Voltando ao caso concreto, demonstrou-se a presença da plausibilidade jurídica do pedido (autorizações e licenças concedidas em afronta à legislação vigente). Também está presente o segundo requisito para a concessão de liminar: o perigo da demora.
Na tutela do meio ambiente, deve-se sempre atuar preventivamente (princípio da prevenção), porque se a decisão for dada apenas ao final da lide, a situação dificilmente será revertida (ou o será a um custo muito alto). A recomposição do dano ambiental sempre será o propósito a ser buscado na hipótese de procedência do pedido. E para que isto ocorra, é imprescindível que as atividades nocivas ao meio ambiente sejam suspensas desde o início.
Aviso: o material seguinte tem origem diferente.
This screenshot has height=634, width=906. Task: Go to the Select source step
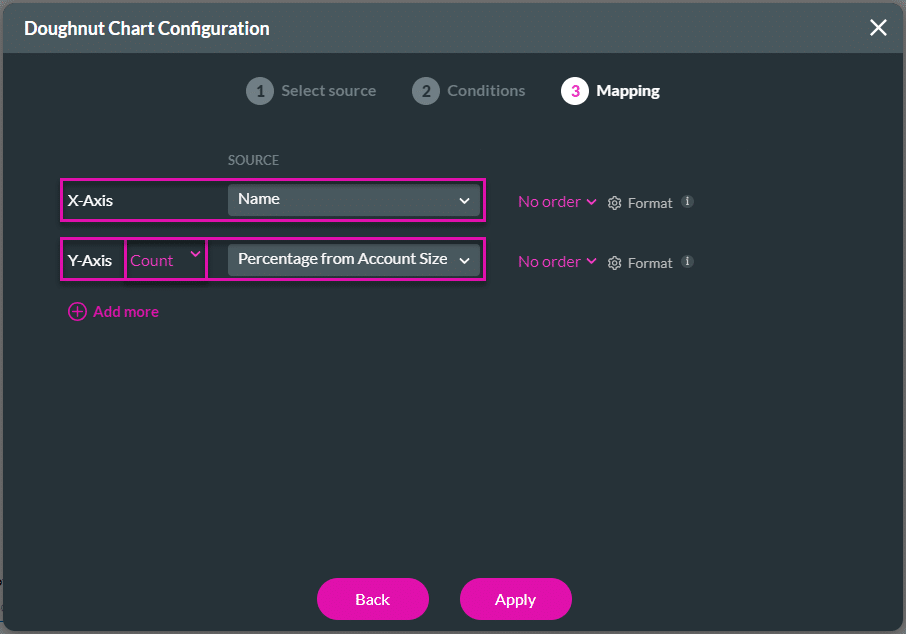coord(328,91)
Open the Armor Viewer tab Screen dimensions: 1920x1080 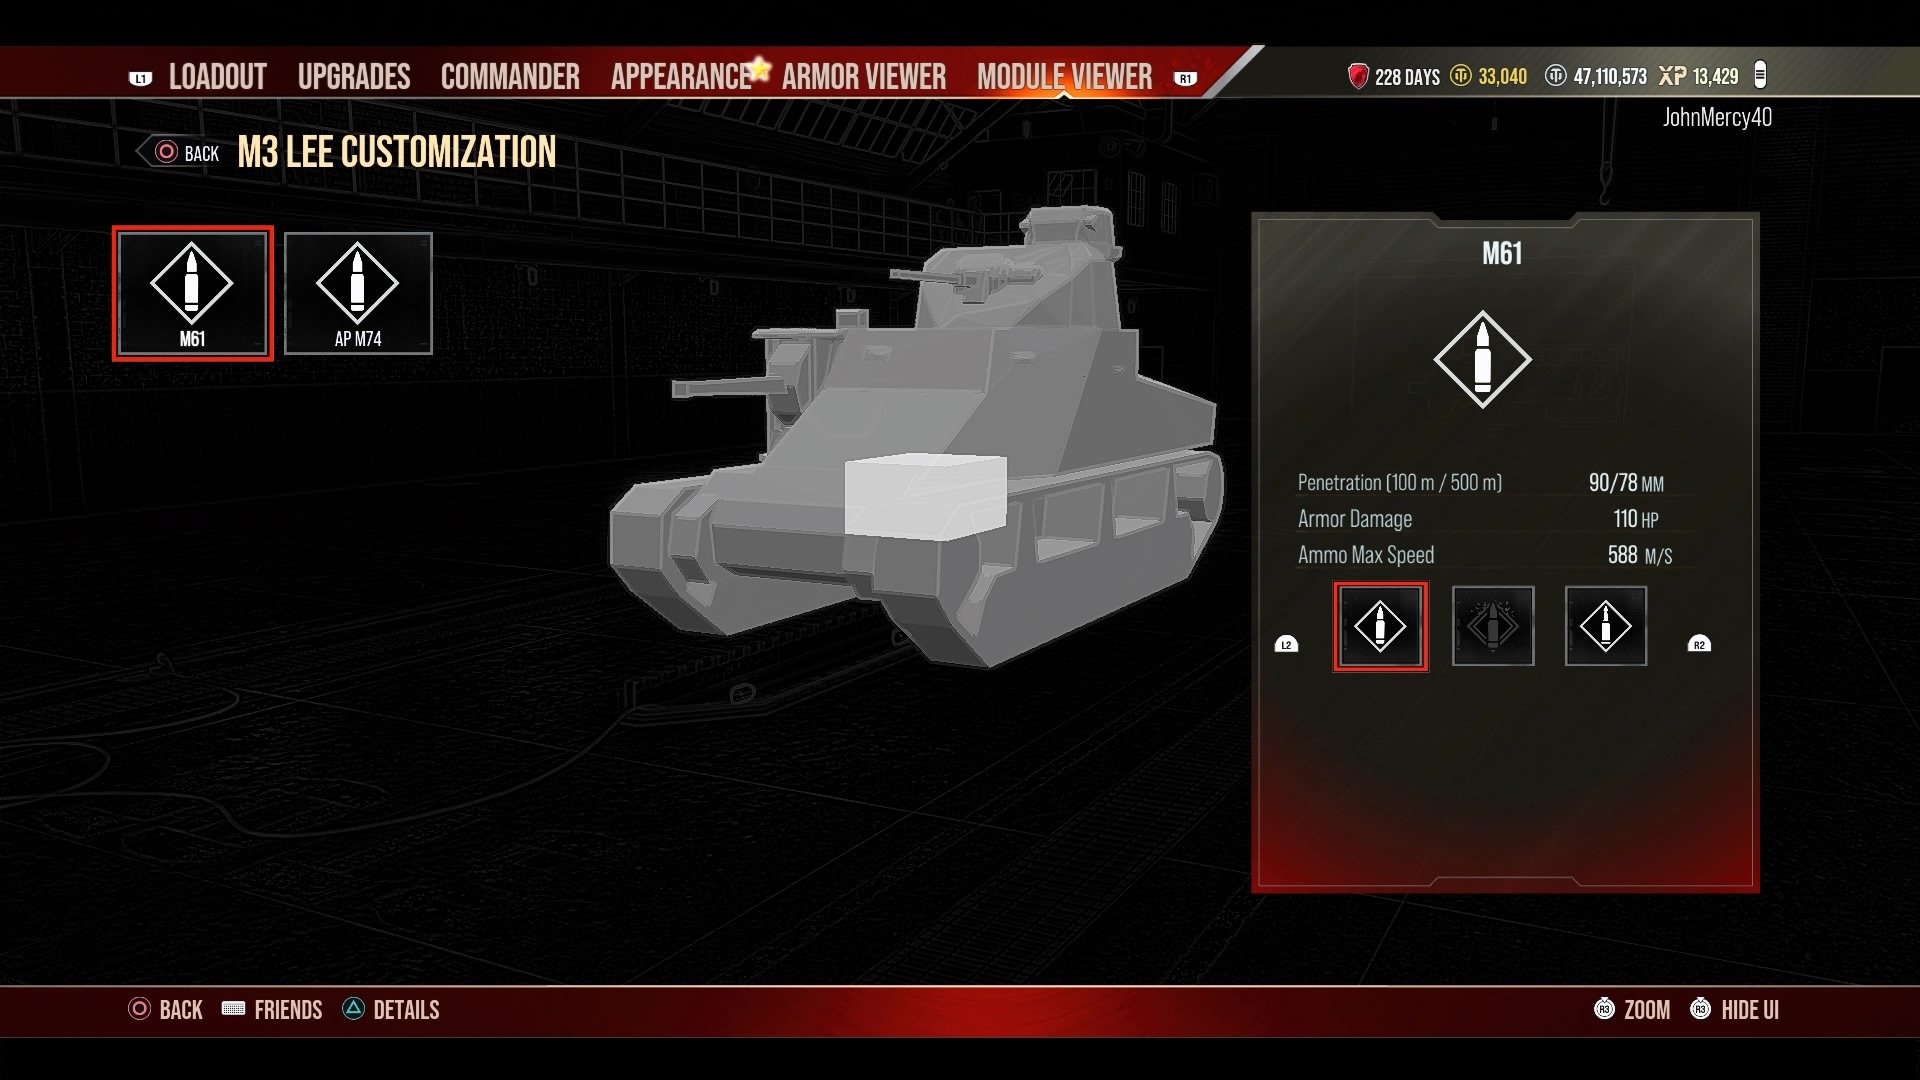click(x=862, y=75)
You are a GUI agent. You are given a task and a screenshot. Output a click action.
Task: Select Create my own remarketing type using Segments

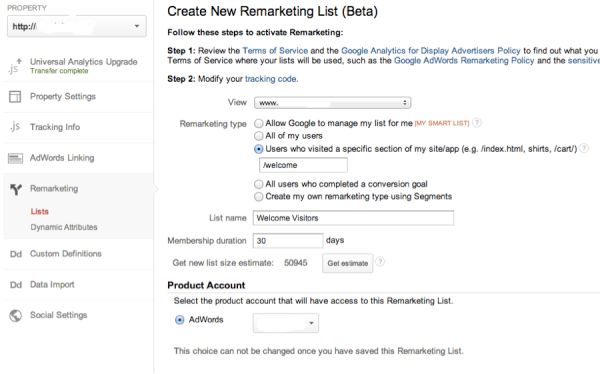259,196
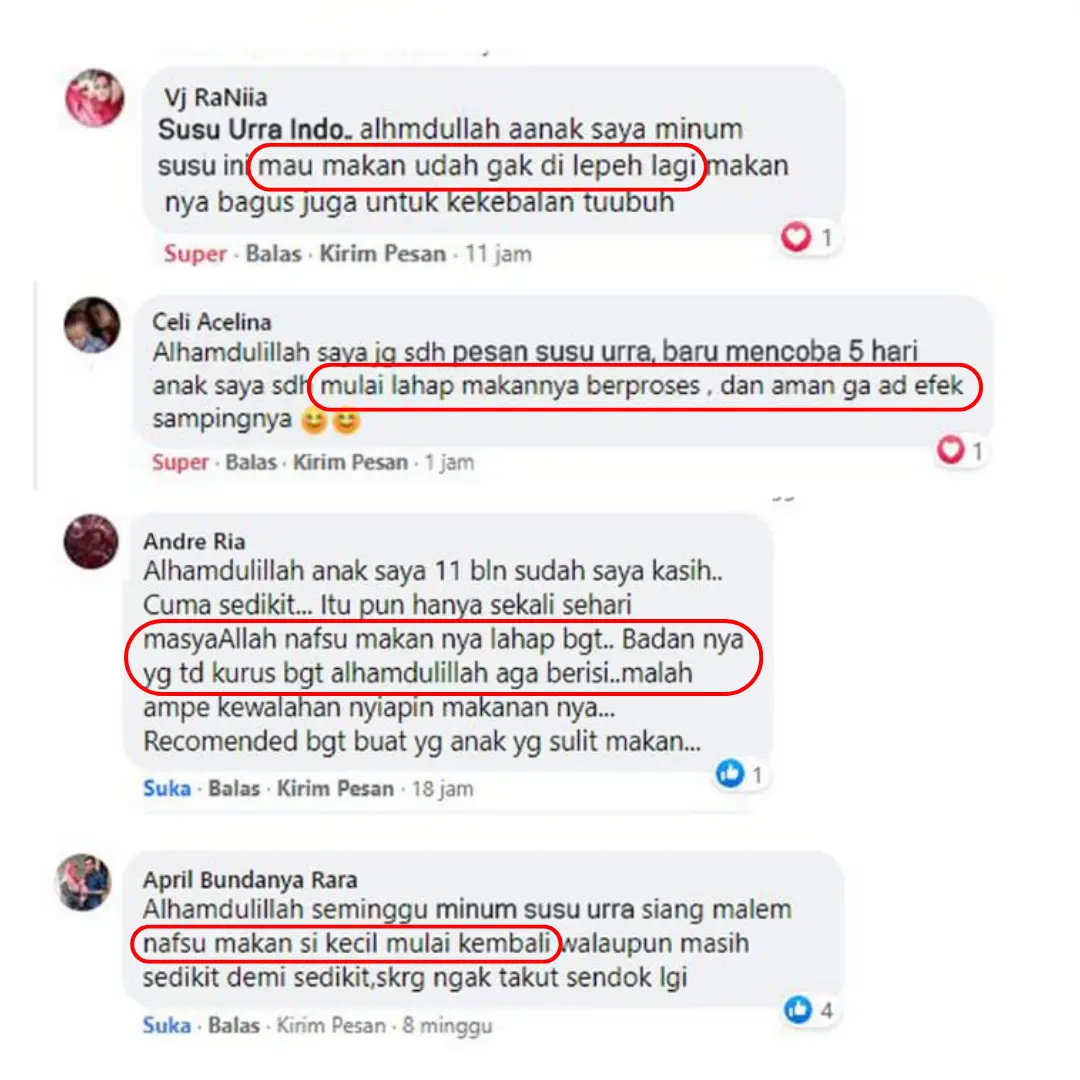
Task: Click the 11 jam timestamp
Action: point(498,253)
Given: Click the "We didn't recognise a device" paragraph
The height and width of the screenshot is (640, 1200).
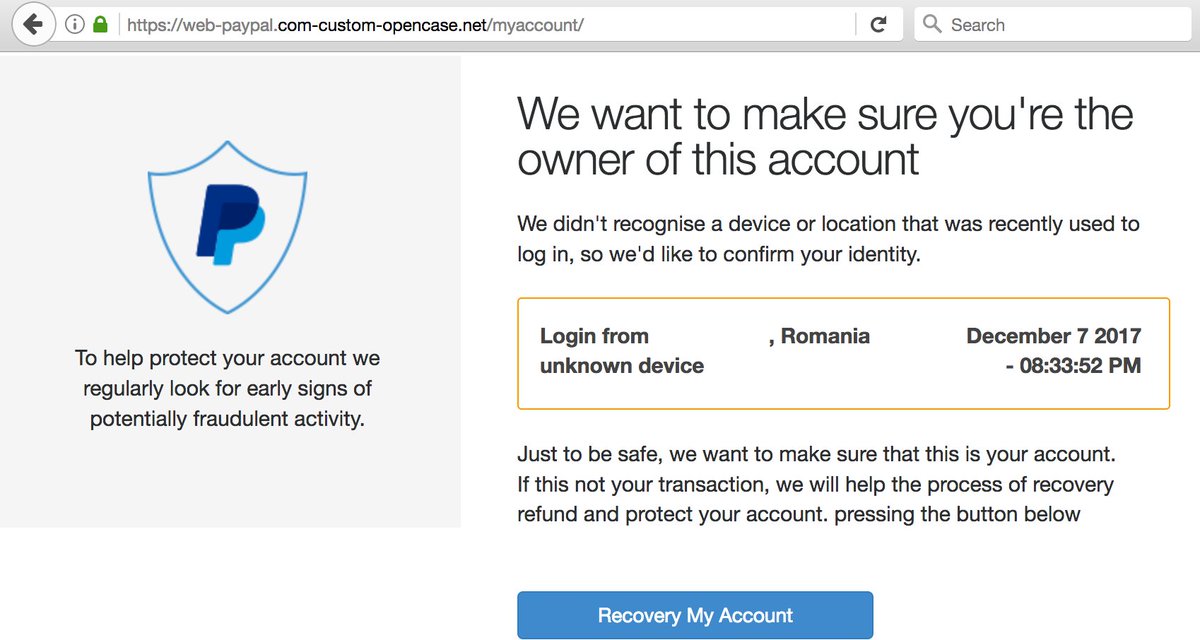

O Tribunal de Justiça de Santa Catarina analisou caso assemelhado ao dos autos, decidindo da seguinte forma:
"O art. 225 da CRFB prevê que o Poder Público, com o fito de garantir um meio ambiente equilibrado, pode exigir, na forma da lei, para instalação de obra ou atividade potencialmente ensejadora de significativa lesão ao meio ambiente, estudo prévio de impacto.
No caso em tela, a licença e autorização de corte obtidos pela agravante se encontram em frontal oposição ao relatório de impacto ambiental efetuado in loco, uma vez que naquele documento consta expressamente a proibitiva de supressão de árvores, florestas ou qualquer forma de vegetação de Mata Atlântica, bem como de conjunto de plantas em estágio de regeneração médio ou elevado, vedações estas, contidas na Lei n. 4774/65, Decreto n. 750/93 e resolução CONAMA n. 237/97.
Destarte, não pode a recorrente pretender, escorada em licença e autorização que não levaram em conta a realidade, continuar a explorar e suprimir a vegetação da área, pelo menos até a realização de um estudo de impacto ambiental.
AMBIENTAL - PROTEÇÃO ANTECIPADA - CONTROLE DO RISCO DE DANO - APLICAÇÃO DOS PRINCÍPIOS DA PRECAUÇÃO E PREVENÇÃO.
Frente ao atual conceito de proteção ambiental trazido pela CRFB, percebe-se a importância atribuída à antecipação no que tange ao controle do risco de dano, notadamente com a aplicação dos princípios. O princípio da prevenção tem seu âmbito gravitacional dirigido às hipóteses em que se pode vislumbrar um perigo concreto, ou melhor, onde o risco de dano é mais palpável. O princípio da precaução, por sua vez, atua no caso de perigo abstrato, hipóteses em que não se pode ter noção exata das conseqüências advindas do comportamento do agente
Por este viés, é preferível o adiamento temporário das atividades eventualmente agressivas ao meio ambiente, a arcar com os prejuízos em um futuro próximo, ou ainda, pleitear reparação dos danos, a qual, nesta seara, torna-se normalmente complicada e, muitas vezes, ineficiente" (TJSC, AI 2004.002441-0, rel. Des. Volnei Carlin, j. 27/05/04).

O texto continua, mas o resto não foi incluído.